- _The exercise_
Please count the lines in the data below that contain the string "width", and give only the number.

[Interface element data]
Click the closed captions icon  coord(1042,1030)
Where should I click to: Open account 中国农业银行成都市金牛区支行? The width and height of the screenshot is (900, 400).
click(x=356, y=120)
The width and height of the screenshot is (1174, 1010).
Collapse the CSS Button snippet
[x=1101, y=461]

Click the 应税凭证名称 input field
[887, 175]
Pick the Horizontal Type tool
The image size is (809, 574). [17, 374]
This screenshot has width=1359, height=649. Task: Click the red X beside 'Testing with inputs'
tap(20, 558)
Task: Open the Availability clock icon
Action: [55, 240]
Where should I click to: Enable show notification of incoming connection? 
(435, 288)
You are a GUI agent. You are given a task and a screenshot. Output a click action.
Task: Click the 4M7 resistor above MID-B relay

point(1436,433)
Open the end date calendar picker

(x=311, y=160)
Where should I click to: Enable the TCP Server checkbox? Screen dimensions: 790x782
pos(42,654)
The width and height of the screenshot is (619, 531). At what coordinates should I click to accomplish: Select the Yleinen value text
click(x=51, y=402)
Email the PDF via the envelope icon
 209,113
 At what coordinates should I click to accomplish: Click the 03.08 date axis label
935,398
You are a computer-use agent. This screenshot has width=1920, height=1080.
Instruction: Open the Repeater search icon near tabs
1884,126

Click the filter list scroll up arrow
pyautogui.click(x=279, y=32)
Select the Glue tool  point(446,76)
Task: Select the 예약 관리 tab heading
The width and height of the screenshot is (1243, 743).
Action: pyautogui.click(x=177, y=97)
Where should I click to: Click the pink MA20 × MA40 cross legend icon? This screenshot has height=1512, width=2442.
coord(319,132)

- _Expected answer_
7